[START OF SUPPLIED DATA]

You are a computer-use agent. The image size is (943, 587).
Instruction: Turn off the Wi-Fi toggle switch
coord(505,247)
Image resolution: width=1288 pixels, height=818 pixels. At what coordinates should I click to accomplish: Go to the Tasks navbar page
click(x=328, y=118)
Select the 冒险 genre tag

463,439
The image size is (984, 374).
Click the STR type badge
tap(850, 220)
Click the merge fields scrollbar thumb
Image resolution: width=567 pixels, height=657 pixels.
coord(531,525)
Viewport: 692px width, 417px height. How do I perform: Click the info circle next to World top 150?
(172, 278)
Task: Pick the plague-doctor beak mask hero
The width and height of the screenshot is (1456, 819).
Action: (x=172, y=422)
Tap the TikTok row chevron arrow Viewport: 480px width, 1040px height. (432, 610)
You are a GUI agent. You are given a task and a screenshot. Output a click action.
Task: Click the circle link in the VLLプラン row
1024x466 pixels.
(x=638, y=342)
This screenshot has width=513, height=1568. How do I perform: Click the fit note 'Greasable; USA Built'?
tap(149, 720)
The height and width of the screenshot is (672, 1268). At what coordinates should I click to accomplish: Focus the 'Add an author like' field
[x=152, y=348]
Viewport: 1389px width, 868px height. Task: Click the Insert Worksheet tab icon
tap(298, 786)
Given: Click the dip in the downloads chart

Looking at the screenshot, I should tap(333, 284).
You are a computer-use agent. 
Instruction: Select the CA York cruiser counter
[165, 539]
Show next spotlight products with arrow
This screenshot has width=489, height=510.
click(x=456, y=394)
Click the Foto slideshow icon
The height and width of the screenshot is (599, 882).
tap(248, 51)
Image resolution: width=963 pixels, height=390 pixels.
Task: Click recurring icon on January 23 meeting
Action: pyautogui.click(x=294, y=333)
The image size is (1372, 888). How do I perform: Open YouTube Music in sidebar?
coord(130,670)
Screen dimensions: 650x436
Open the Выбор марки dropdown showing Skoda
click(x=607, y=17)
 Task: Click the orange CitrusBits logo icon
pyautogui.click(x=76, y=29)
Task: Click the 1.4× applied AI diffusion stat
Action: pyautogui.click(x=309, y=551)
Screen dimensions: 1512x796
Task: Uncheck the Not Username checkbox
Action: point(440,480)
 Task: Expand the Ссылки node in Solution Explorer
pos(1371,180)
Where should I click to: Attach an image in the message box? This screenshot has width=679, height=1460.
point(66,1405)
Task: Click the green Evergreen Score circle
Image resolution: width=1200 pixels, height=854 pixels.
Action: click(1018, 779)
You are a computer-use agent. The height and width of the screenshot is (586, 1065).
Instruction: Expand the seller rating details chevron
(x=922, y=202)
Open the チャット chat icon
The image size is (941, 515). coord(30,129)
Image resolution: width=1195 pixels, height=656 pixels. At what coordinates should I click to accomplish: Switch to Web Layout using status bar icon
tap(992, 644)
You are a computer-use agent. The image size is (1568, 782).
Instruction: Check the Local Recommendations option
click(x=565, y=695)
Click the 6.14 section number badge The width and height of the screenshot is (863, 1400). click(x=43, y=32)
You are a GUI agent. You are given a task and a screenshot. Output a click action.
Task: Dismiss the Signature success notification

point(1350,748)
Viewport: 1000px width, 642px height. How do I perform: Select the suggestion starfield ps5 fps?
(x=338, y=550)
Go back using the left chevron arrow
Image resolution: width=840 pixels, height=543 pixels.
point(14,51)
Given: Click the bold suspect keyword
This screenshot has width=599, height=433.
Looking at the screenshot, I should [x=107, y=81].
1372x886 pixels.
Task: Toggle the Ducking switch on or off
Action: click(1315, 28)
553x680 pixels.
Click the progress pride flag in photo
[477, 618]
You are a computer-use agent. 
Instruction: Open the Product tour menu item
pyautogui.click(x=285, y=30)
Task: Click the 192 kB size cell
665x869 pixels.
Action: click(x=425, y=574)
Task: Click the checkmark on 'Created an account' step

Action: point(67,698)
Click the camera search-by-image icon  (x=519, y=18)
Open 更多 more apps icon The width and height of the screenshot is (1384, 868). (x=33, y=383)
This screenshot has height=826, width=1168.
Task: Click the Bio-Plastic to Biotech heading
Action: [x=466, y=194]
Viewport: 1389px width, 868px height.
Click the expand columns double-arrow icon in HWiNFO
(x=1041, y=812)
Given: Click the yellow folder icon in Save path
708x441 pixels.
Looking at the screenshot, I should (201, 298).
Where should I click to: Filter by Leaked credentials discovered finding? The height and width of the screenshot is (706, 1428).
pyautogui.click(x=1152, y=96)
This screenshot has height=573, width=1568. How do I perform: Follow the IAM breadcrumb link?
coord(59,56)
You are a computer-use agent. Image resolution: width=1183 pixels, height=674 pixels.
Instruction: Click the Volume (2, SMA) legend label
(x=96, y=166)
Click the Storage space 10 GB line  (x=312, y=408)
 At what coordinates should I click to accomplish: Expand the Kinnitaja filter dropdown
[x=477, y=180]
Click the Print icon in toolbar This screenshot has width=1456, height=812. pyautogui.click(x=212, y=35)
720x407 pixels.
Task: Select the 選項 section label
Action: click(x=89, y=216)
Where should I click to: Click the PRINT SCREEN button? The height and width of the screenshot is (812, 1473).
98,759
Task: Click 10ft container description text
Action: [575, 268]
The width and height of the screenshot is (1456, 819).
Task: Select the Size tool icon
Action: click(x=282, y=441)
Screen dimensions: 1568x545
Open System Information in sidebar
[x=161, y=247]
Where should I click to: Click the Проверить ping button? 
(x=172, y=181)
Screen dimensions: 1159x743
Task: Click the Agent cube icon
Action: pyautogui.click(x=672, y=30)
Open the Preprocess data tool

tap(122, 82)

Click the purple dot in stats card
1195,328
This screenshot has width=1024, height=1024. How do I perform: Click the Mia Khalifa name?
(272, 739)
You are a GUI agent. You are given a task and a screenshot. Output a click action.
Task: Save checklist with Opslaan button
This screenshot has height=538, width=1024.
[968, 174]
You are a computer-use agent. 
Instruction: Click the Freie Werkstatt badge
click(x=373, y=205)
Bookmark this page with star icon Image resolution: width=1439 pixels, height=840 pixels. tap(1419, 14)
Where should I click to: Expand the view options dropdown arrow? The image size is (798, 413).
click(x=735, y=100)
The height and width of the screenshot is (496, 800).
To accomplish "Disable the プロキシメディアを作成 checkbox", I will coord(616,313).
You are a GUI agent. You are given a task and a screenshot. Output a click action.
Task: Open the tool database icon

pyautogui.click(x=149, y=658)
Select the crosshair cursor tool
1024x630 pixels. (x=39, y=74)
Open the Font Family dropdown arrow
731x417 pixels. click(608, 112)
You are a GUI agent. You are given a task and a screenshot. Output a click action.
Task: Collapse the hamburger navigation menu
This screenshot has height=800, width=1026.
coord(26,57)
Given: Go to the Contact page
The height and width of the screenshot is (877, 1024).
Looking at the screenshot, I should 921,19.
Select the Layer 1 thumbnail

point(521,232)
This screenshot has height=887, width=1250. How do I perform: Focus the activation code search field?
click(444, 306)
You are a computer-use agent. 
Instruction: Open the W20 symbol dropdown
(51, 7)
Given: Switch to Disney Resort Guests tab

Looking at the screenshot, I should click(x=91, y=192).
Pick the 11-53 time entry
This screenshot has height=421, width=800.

[END OF SUPPLIED DATA]

§ BRIEF
Count the lines in the material above that include the string "Instruction". Reply with the number alone.

§ FINAL RESULT
8